Unternehmerinnen stehen nach wie vor vor zahlreichen Herausforderungen – Ist Gleichberechtigung in der Wirtschaft möglich?
Quelle: eKapija
Sonntag, 09.03.2025.
19:26
Sonntag, 09.03.2025.
19:26
Abbildung (FotoUnsplash / Brooke Lark)
Laut Violeta Jovanović, der Geschäftsführerin von NALED, wurden in den letzten Jahren erhebliche Fortschritte erzielt, beispielsweise die Vereinfachung des Prozesses zur Geltendmachung des Anspruchs auf Mutterschaftsgeld, wodurch der Verwaltungsaufwand von 86 Dokumenten auf eine viel geringere Zahl reduziert wurde.

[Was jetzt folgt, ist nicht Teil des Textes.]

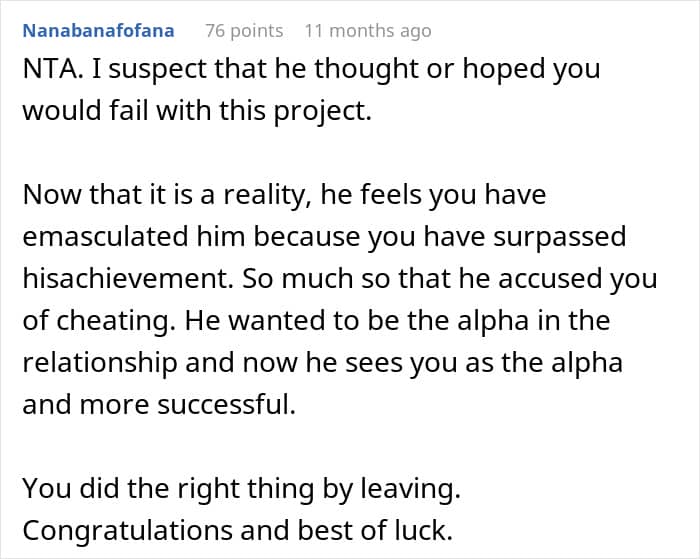Click the "76 points" score label
Image resolution: width=700 pixels, height=559 pixels.
point(244,30)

– Immer mehr Frauen besetzen Führungspositionen, der gesetzliche Rahmen, der ihre Arbeitsrechte schützt, wurde verbessert. NALED hat dazu beigetragen, den Prozess zur Geltendmachung des Anspruchs auf Mutterschaftsgeld zu vereinfachen und den umfangreichen Verwaltungsaufwand von bis zu 86 Dokumenten zu reduzieren. Änderungen des Katastergesetzes im Jahr 2019 ermöglichten es, dass in der Ehe erworbenes Eigentum gleichermaßen für beide Ehepartner registriert wird. Außerdem hat die von mir geleitete Organisation an der Verabschiedung des Gesetzes zum sozialen Unternehmertum im Jahr 2022 mitgearbeitet, das einen Rahmen für die Unterstützung gefährdeter Gruppen, darunter auch Frauen, schafft – betont unsere Interviewpartnerin.
Es bleibt jedoch noch viel zu tun und es bleiben Herausforderungen bestehen, insbesondere für Unternehmerinnen, die Mütter sind.

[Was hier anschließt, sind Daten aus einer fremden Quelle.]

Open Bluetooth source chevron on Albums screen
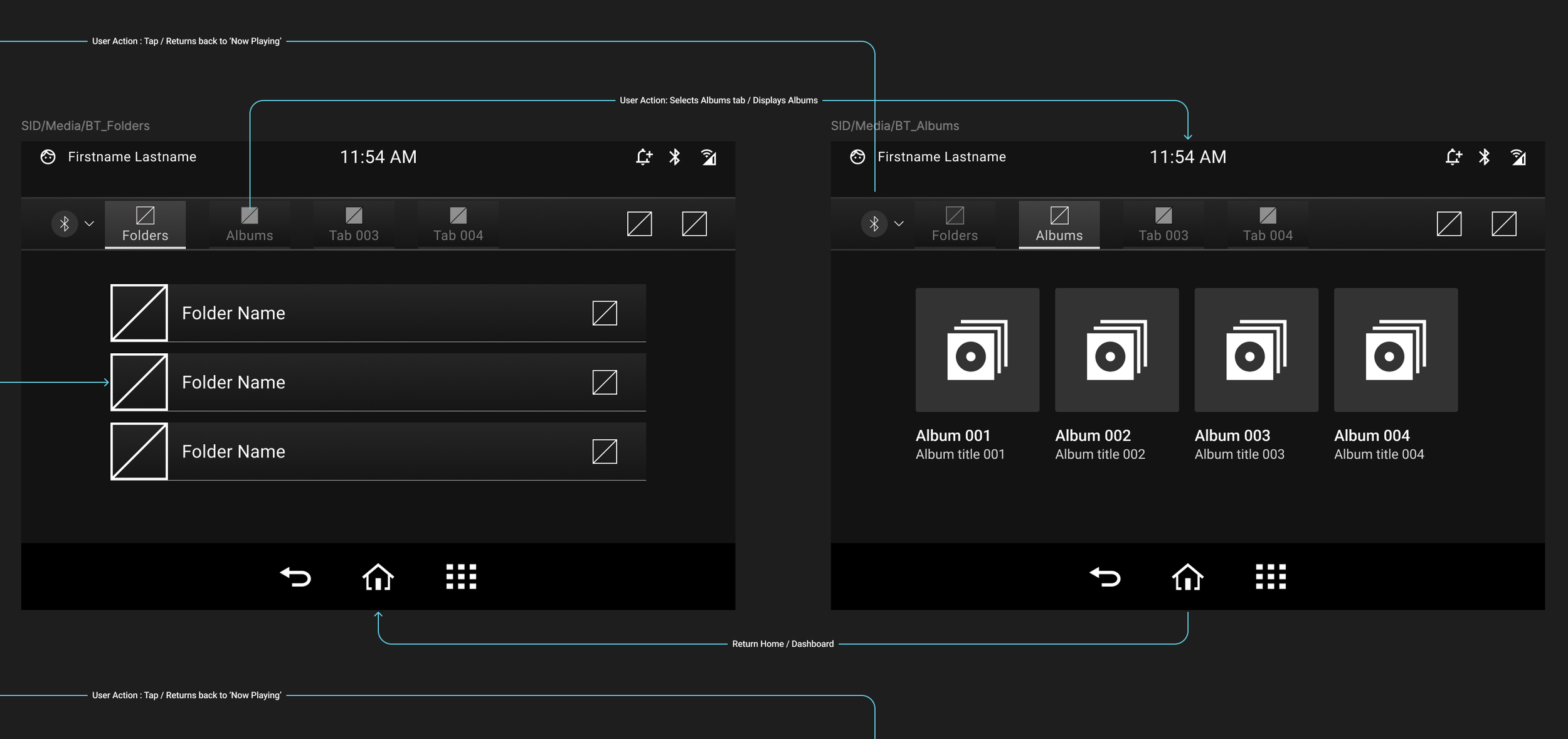The height and width of the screenshot is (739, 1568). (x=899, y=224)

Unternehmerinnen mit Müttern stehen vor doppelten Herausforderungen
Nach den geltenden Gesetzen, erklärt Jovanović, haben Unternehmerinnen zwei Möglichkeiten, während einer vorübergehenden Arbeitsunfähigkeit eine Entschädigung zu erhalten. Sie können entweder das Unternehmen vorübergehend schließen und damit das Recht auf volle Entschädigung wahrnehmen, allerdings mit dem Risiko, Kunden zu verlieren, oder das Geschäft mit der Ernennung eines Geschäftsführers weiterführen, was ihnen nur 50 % der Entschädigung und zusätzliche Kosten einbringt.

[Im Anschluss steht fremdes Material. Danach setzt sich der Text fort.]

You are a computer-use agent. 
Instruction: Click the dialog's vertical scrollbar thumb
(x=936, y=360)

– Die erste Option beinhaltet eine vorübergehende Unterbrechung des Geschäfts, die es ihnen ermöglichen würde, das Recht auf volle Vergütung wahrzunehmen, jedoch mit dem Risiko, Kunden zu verlieren und die Fortführung des Geschäfts zu erschweren. Die zweite Option ermöglicht die Weiterführung der Arbeit mit der Einstellung eines Managers, was zu einer Reduzierung der Vergütung für Mutterschaftsurlaub und Kinderbetreuungsurlaub auf 50 % führt, mit der Verpflichtung zur Zahlung von Steuern und Abgaben – erklärt die Interviewpartnerin von eKapija.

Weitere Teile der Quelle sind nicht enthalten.